Trailnet Selects Community Champions to Advance Network of Protected Bikeways


Trailnet Selects Community Champions to Advance Network of Protected Bikeways

Trailnet has selected five community champions to help usher forth our bold vision: connecting St. Louis with a network of on-street protected bikeways and sidewalks. These champions will act as expert informants on what their communities need for equitable transportation and be liaisons between our office and St. Louis neighborhoods. Together, we will transform our wonderful city by connecting neighborhoods, cultural districts, and business centers.

Here’s a bit about where they’re coming from:

Ronald Jones

As a St. Louis native, my investment in my community is immeasurable. I have had both the pleasure and misfortune of watching inner-city St. Louis flourish and decline. It’s this observation that has matured me to take an active role in stabilizing and rebuilding this city I call home. My most recent efforts include my diligent work with Neighborhood Leadership Fellows which is being headed by Dwayne James and Claire Wolff.

As a leadership fellow it has been my pleasure to partner with representatives from various struggling wards and aid them in implementing new and strategic ways to improve the quality of life of those who live in the Promise Zones.

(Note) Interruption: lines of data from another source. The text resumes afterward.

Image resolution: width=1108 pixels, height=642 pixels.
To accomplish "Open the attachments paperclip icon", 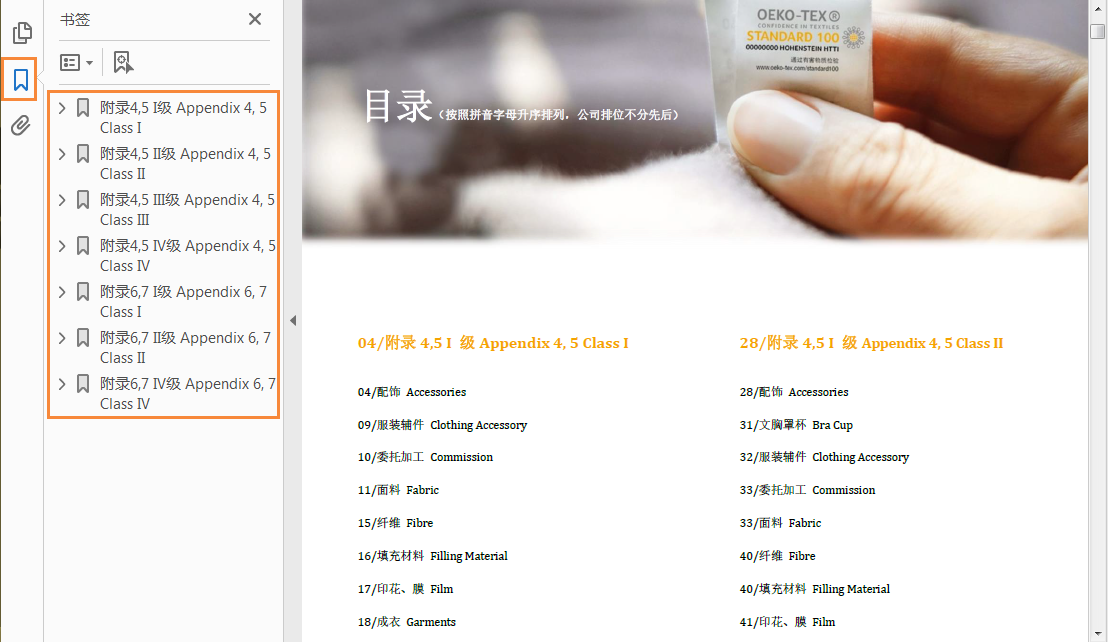I will [21, 126].
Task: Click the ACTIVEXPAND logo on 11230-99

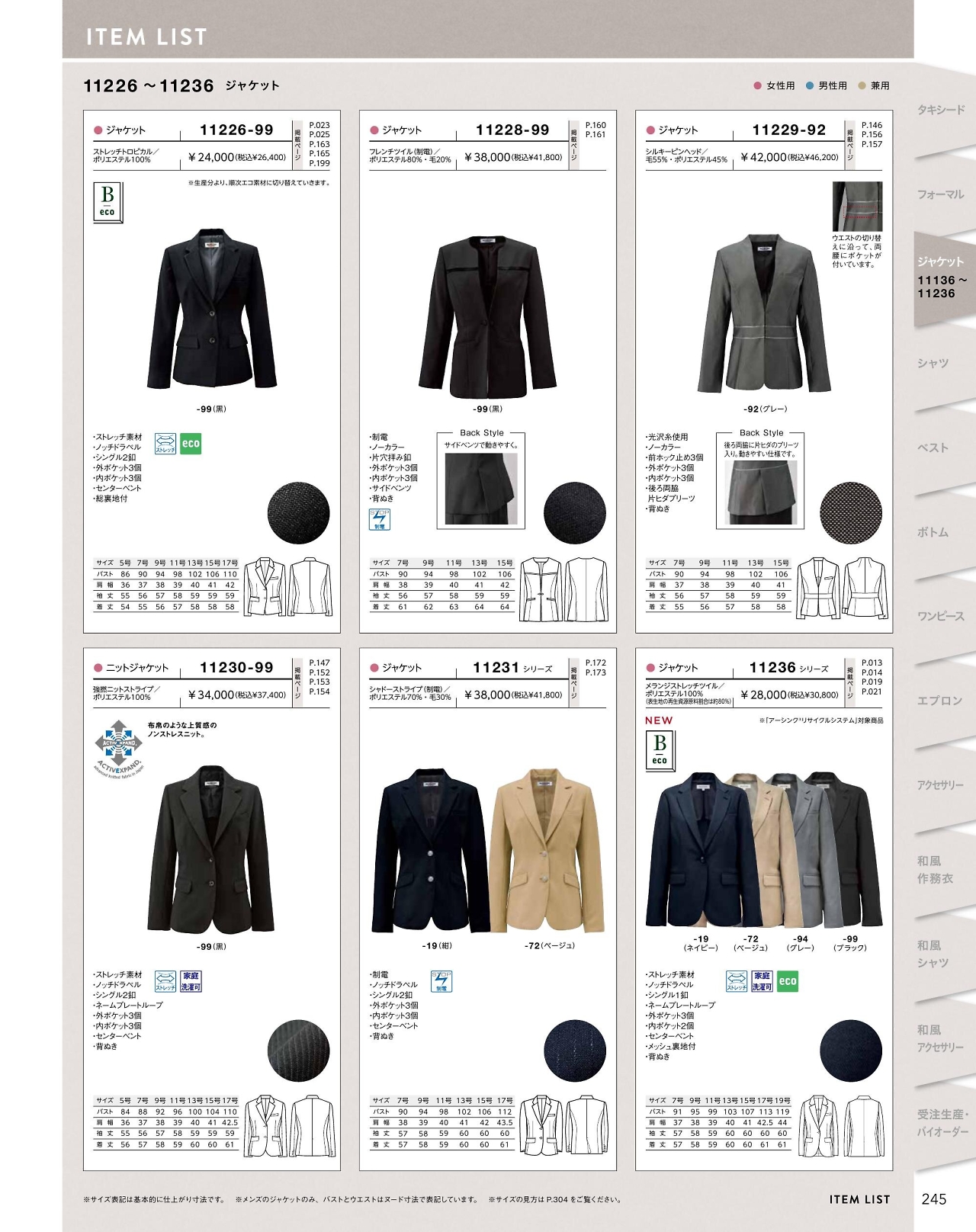Action: pos(119,745)
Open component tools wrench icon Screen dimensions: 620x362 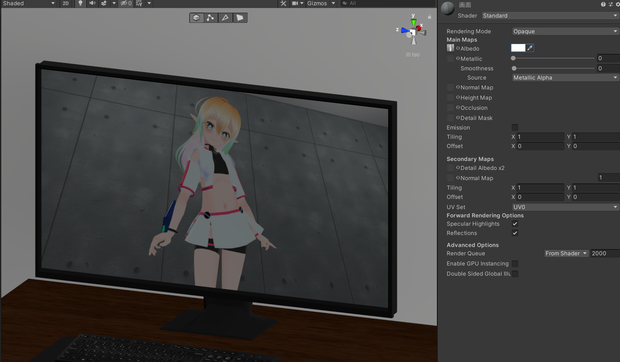(283, 3)
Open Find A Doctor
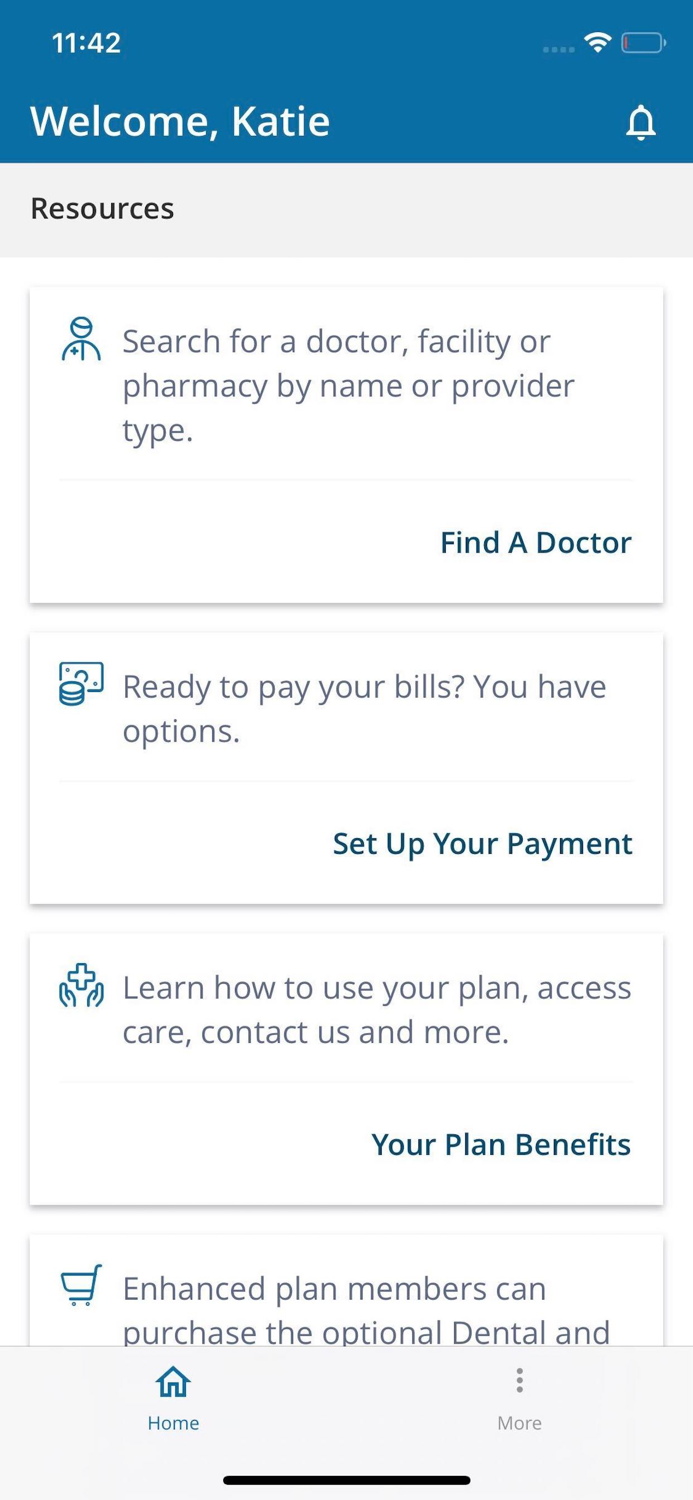Viewport: 693px width, 1500px height. pyautogui.click(x=536, y=542)
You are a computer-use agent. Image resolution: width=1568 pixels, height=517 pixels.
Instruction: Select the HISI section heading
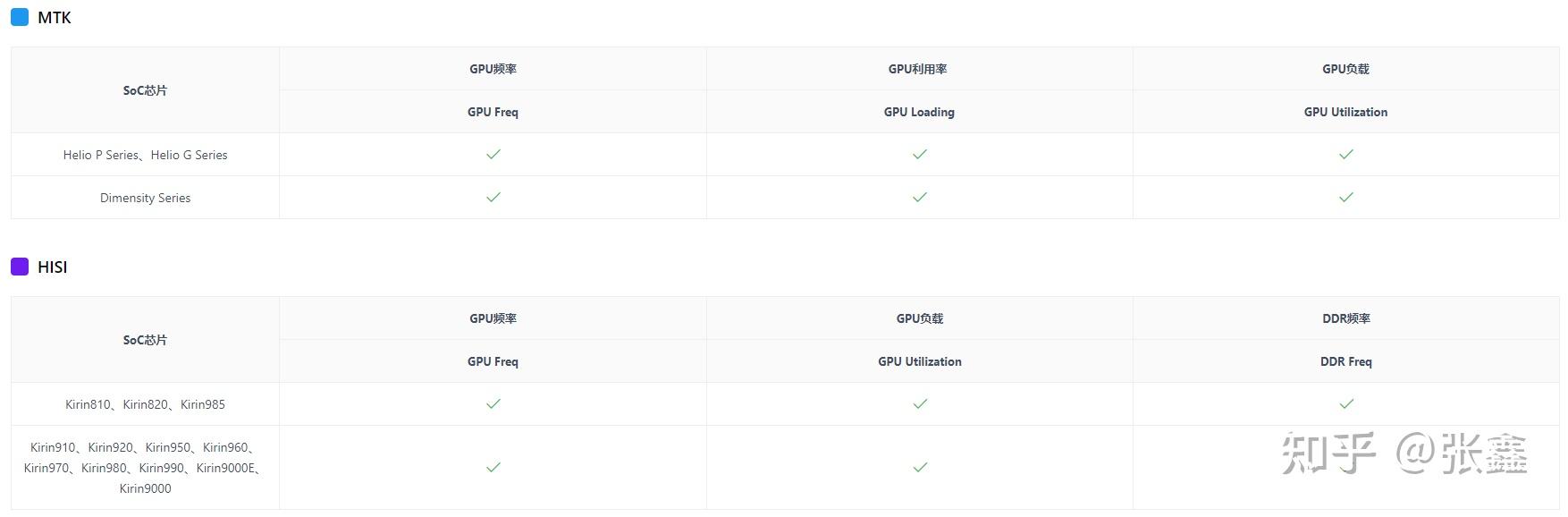click(53, 267)
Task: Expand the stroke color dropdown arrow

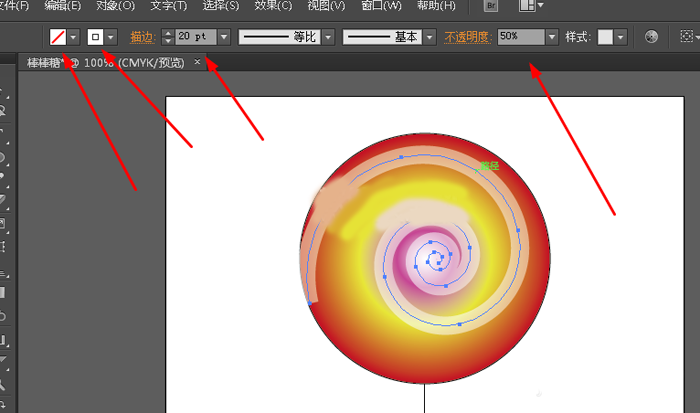Action: [111, 37]
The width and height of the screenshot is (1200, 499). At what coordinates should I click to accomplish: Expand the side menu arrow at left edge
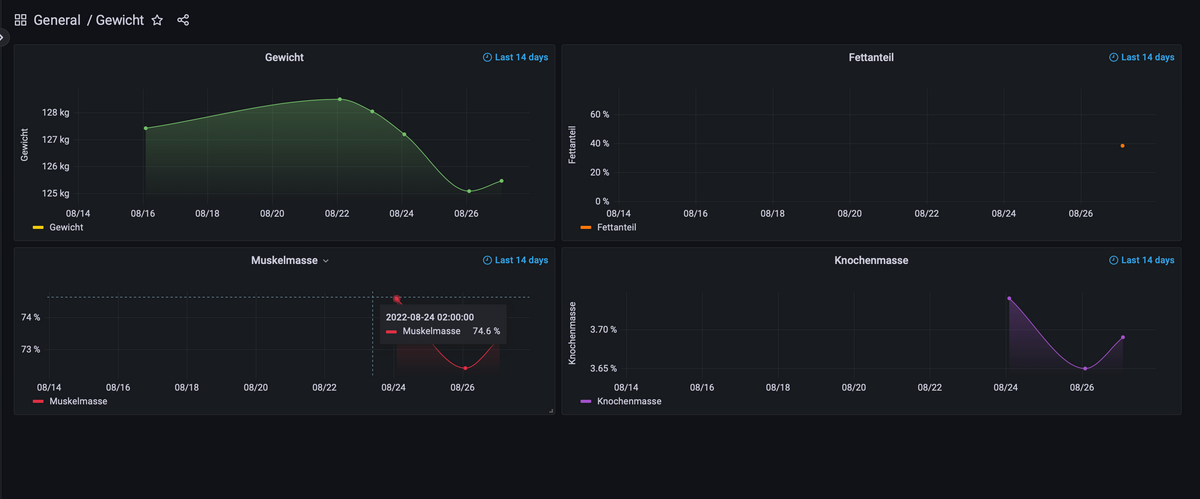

I am a proud resident of JeffVanderLou, which sits in the 4th Ward and very instrumental keeping my neighbors informed on what’s taking place in our neighborhood. Having a bike trail go through Fairground Park and the North Grand Corridor will be an excellent way for the people within the community to get back to cycling and on the road to good health.

I am currently a supervisor at St. Louis Job Corps and responsible for 60 young adults in my residence hall who I mentor daily. Neighborhood Leadership Fellows has been an excellent training ground and I have welcomed every lesson, but just as every student must leave the classroom and venture out into the real world. I know my time has come to take that leap of faith from thought to action. Once we understand that the problem with St. Louis is “Everyone’s Problem” only then can we begin the healing process and move toward a better St. Louis.

Ramona Scott

I have lived by choice in north St. Louis all my life. I’m very invested and interested in the inclusion, engagement and improvement of North St. Louis. I commuted by bike for over seven years. When I first won a cool bike I reached out to Trailnet to learn more about cycling and have been connected ever since.

I have served on many Trailnet Advisory Boards to insure that African American and North St. Louis Citizens are represented. I’m also apart of the Bike Share Advisory Board. Often I’m asked whether I want St. Louis to become like Seattle. I say, “No. It will be better and with an STL flavor!”

Sara Levin

As a resident of the southern part of Fox Park for the last 10 years, I have seen a tremendous amount of positive change in the area. I have a strong commitment to improving the safety and fellowship of our south city neighborhoods. I am currently the Chair for the Fox Park Safety Committee and served the last three years on the board as Sergeant at Arms. I created the Call it Like a Cop Workshop, where our neighborhood liaison officer and I teach residents to be more comfortable calling in unwanted behavior and problem properties. We educate residents on how our city services operate and how their voice matters. Communication and empowering residents in the community works to build safer communities.

Making our streets safer comes from engagement like block parties and community events in empty spaces. When we foster communication among residents, we get to know each other better and therefore look out for each other more. I also believe that we need positive, innovative traffic calming that thinks beyond closing streets or installing speed bumps.

I am currently planning to paint and plant the recently placed Schoemel pots at the end of our one-way street. Together with my neighbors, we will beautify the street while bringing attention to the traffic calming initiative. When neighbors come together to do a project like this, even a small one, they build relationships and a sense of pride in the neighborhood – and keep each other safe.

Wendy Campbell

As a former Walk Bike Ambassador, Champion and forever volunteer of Trailnet, I will continue where I left off–informing the city about Trailnet’s mission, membership, and vision. I’m very involved in the south St. Louis and have created relationships with city officials, schools officials, business and community leaders, residents and children. As a crossing guard and block captain I am in constant contact with parents, pedestrians, drivers and students.

I enjoy telling people about Trailnet.  When I ask a cyclist if they know about Trailnet and they respond “no,” that’s when I put my recruiter hat on. I’m excited to continue being a part of a project that will affect people’s lives and update the city in such a positive way.  To see this project thorough and watch it grow is something my children and I can say we had a hand in and for residents to say ” I remember when they started that project, I had some verbal input at a few meetings.” That’s a good feeling for anyone involved.

Angela Mayes

My vision for a safer St. Louis includes activating or restarting established and proven methods that foster pride and involvement of residents such as block units, block parties, neighborhood watches, and promoting activities that local neighborhood associations are sponsoring. I would love to see police officers walk the beat to get to really know residents like in years past.

Being a Trailnet Community Champion goes hand in hand with my Americorps VISTA year of service. My duties this year are to attend neighborhood meetings and engage with the community to set up partnerships. I am also a resident of the Jeff Vander Lou neighborhood. I have great connections and love to meet and reach out to potential new connections.